Accelerated diffusion models hold the potential to significantly enhance the efficiency of standard diffusion processes. Theoretically, these models have been shown to achieve faster convergence rates than the standard $\mathcal O(1/\epsilon^2)$ rate of vanilla diffusion models, where $\epsilon$ denotes the target accuracy. However, current theoretical studies have established the acceleration advantage only for restrictive target distribution classes, such as those with smoothness conditions imposed along the entire sampling path or with bounded support. In this work, we significantly broaden the target distribution classes with a new accelerated stochastic DDPM sampler. In particular, we show that it achieves accelerated performance for three broad distribution classes not considered before. Our first class relies on the smoothness condition posed only to the target density $q_0$, which is far more relaxed than the existing smoothness conditions posed to all $q_t$ along the entire sampling path. Our second class requires only a finite second moment condition, allowing for a much wider class of target distributions than the existing finite-support condition. Our third class is Gaussian mixture, for which our result establishes the first acceleration guarantee. Moreover, among accelerated DDPM type samplers, our results specialized for bounded-support distributions show an improved dependency on the data dimension $d$. Our analysis introduces a novel technique for establishing performance guarantees via constructing a tilting factor representation of the convergence error and utilizing Tweedie's formula to handle Taylor expansion terms. This new analytical framework may be of independent interest.

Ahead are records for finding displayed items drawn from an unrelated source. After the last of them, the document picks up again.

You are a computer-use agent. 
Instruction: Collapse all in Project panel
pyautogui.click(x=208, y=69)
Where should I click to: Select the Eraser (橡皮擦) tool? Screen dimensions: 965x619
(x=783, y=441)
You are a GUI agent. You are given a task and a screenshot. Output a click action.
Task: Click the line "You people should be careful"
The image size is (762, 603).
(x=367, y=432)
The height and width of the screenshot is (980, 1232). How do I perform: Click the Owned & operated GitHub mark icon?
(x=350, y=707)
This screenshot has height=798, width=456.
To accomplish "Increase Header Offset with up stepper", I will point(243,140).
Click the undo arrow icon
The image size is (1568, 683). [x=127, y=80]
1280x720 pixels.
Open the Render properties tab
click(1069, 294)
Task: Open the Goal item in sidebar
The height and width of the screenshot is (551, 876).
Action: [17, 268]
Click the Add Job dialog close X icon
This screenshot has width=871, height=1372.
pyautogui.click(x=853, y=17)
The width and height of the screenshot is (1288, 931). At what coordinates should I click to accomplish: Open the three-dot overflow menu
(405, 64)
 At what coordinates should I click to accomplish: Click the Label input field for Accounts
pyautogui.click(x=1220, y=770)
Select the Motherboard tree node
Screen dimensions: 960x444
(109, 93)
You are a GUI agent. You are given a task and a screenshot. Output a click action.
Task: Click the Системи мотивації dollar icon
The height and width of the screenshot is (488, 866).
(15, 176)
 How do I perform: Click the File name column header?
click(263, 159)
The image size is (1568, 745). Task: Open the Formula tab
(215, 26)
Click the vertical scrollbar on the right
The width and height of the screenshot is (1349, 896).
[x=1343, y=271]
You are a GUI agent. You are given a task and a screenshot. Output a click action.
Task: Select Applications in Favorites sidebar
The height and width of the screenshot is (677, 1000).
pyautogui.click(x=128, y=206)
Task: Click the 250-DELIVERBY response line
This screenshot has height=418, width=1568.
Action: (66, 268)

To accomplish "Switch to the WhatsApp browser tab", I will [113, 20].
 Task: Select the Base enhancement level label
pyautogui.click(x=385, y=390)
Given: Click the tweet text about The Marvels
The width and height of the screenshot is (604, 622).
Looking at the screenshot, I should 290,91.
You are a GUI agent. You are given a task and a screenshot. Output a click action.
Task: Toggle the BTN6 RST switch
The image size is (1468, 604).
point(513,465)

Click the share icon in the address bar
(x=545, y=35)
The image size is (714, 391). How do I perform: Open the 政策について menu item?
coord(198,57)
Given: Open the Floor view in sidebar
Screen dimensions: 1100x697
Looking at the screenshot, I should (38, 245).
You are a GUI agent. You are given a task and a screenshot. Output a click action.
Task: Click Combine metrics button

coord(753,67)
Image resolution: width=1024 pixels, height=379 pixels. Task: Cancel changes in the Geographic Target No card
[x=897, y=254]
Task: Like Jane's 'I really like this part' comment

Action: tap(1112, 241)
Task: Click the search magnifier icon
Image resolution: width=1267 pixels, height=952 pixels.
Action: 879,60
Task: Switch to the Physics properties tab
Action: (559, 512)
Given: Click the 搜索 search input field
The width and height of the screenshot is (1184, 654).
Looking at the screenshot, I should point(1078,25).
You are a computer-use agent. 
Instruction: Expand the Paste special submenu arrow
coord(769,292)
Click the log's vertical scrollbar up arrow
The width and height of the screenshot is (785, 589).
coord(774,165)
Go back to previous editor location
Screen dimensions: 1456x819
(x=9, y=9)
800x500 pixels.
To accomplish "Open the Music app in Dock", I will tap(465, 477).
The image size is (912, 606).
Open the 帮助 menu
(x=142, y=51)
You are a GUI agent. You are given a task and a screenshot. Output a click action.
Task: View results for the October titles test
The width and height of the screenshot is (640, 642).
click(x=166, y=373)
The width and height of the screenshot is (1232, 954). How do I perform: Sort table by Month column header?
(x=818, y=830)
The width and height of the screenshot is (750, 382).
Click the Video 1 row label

翻译：加速扩散模型具有显著提升标准扩散过程效率的潜力。理论上，这些模型已被证明能够实现比标准扩散模型$\mathcal O(1/\epsilon^2)$更快的收敛速率，其中$\epsilon$表示目标精度。然而，当前的理论研究仅在受限的目标分布类别中确立了加速优势，例如在整个采样路径上施加平滑性条件或具有有界支撑的分布类别。在本工作中，我们通过一种新的加速随机DDPM采样器显著扩展了目标分布类别。具体而言，我们证明了该采样器在三个先前未被考虑的广泛分布类别中实现了加速性能。我们的第一类分布仅要求目标密度$q_0$满足平滑性条件，这比现有要求整个采样路径上所有$q_t$均满足平滑性的条件更为宽松。第二类分布仅需有限二阶矩条件，相比现有的有限支撑条件，允许更广泛的目标分布类别。第三类分布为高斯混合分布，我们的结果为此建立了首个加速保证。此外，在针对有界支撑分布的特化结果中，我们的分析显示出对数据维度$d$依赖关系的改进。我们的分析引入了一种新技术，通过构建收敛误差的倾斜因子表示并利用Tweedie公式处理泰勒展开项来建立性能保证。这一新的分析框架可能具有独立的研究价值。